Enthalpy, heat of fusion and specific electrical resistivity of pure silver, pure copper and the binary Ag–28Cu alloy

Within the present work, recent investigation carried out with a fast pulse-heating technique on silver, copper and the Ag–28Cu binary alloy in the solid and the molten states are presented.Properties like enthalpy or electrical resistivity of a pulse-heated sample can be obtained for a wide temperature range (solid state up into the liquid state) from the directly measured base quantities, namely: current through the sample, voltage drop across the specimen and pyrometric determined temperature. As a further result, enthalpy of fusion is computable from the enthalpy values at the melting transition or the solidus/liquidus transition. These thermophysical properties (mainly of the melting transition and the subsequent liquid phase) are commonly used as input data for numerical casting simulations.The measurements presented within this work deal with group1 11 elements silver, copper and the binary eutectic 72–28 (wt.%) alloy of the two elements, respectively.
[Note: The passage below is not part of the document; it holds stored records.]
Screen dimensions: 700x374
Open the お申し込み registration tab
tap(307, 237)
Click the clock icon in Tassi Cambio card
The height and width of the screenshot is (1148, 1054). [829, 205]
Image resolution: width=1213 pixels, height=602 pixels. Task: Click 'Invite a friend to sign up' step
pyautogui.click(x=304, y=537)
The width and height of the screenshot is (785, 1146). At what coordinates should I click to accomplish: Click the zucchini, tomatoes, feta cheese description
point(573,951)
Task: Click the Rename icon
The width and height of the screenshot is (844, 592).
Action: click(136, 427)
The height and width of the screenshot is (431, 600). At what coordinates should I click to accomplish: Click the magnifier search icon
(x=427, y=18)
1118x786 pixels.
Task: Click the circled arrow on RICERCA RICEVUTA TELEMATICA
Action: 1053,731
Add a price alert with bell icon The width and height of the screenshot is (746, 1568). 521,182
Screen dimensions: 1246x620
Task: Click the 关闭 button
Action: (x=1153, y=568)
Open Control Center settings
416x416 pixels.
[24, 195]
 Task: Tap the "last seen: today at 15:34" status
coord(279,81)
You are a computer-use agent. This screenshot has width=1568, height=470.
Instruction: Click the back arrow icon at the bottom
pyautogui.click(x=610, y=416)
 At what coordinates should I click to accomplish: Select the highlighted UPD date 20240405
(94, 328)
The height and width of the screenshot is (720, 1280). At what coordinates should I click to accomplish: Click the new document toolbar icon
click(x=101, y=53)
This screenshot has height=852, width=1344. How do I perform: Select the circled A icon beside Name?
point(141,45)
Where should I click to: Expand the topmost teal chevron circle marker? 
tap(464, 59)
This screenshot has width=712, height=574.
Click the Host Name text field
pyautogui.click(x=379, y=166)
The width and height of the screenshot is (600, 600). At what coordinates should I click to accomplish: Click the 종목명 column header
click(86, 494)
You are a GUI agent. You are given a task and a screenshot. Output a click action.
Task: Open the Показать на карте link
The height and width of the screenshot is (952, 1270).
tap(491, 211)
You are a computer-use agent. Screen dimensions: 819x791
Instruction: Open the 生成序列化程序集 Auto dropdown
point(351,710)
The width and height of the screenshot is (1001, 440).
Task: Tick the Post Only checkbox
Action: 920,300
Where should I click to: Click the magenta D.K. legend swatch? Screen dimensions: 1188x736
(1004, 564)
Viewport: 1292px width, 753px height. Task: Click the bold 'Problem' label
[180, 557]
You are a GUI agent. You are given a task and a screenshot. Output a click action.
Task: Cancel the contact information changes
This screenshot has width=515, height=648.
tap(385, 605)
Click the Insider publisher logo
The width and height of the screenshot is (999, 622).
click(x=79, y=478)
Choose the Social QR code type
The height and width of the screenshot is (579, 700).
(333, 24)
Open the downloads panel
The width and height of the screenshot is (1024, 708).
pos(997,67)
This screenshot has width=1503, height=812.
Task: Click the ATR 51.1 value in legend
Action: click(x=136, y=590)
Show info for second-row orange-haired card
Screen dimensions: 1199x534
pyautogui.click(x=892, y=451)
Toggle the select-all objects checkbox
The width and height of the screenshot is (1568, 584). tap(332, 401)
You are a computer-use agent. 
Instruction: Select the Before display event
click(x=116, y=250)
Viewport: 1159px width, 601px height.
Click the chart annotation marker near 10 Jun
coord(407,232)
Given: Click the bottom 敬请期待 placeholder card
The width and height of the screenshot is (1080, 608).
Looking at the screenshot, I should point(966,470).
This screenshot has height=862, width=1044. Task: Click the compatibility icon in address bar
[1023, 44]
One of the main goals of this work is to investigate to which extent the thermophysical properties of the two pure materials influence or determine the properties of its corresponding alloy. It is to proof if data for pure materials can be used to predict the thermophysical properties of simple alloys. For this specific copper–silver alloy, there is a certain mutual solid solubility with a quite large miscibility gap. Ag–28Cu is not a single phase alloy but an eutectic alloy with two phases.